WHAT TO DO:
If a line in the records contains the word "Task", count it; state the resulting number and nothing more.

DATA SUPPLIED:
Content starts

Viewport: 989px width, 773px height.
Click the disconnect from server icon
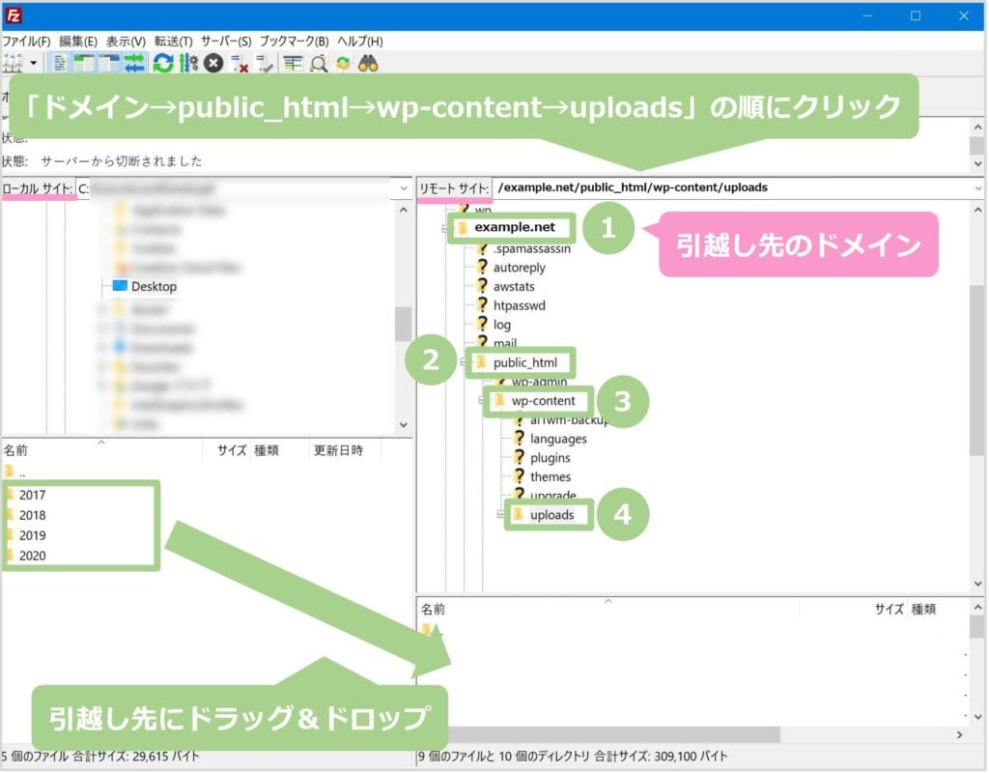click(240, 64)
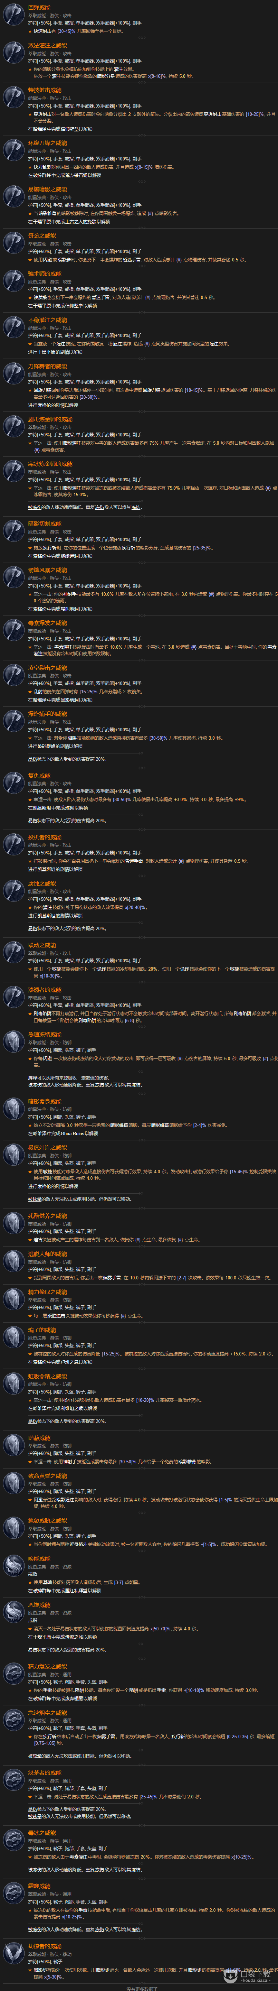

Content ends
Content starts

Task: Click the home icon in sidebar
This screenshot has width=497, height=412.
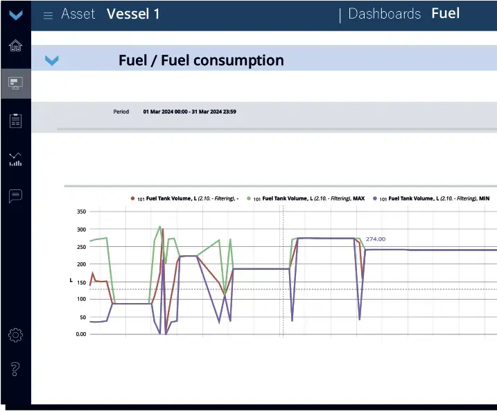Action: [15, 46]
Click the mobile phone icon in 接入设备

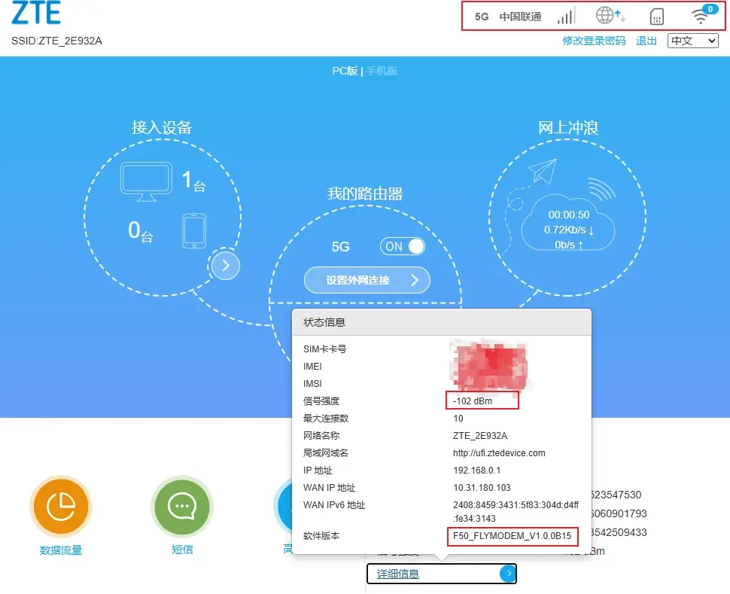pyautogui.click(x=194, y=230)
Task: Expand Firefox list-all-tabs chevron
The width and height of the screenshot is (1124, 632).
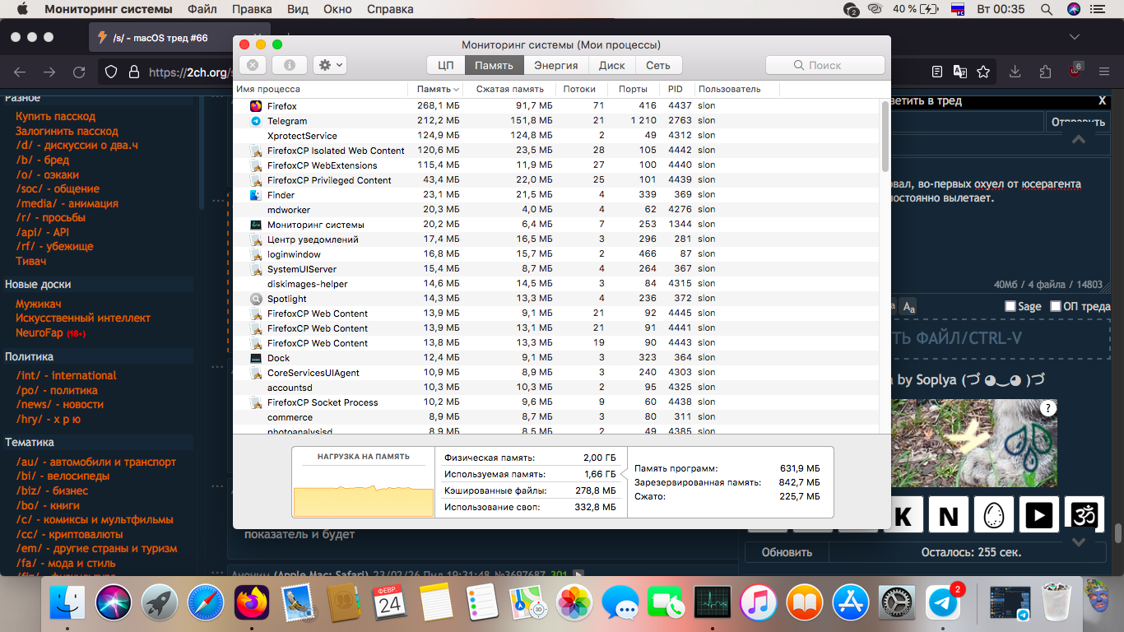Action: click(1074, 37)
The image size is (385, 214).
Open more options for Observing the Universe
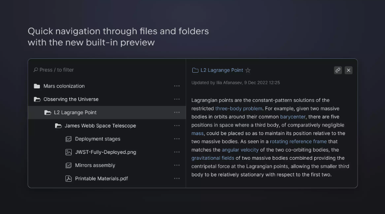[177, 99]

Content ends

WRITTEN ANSWER:
2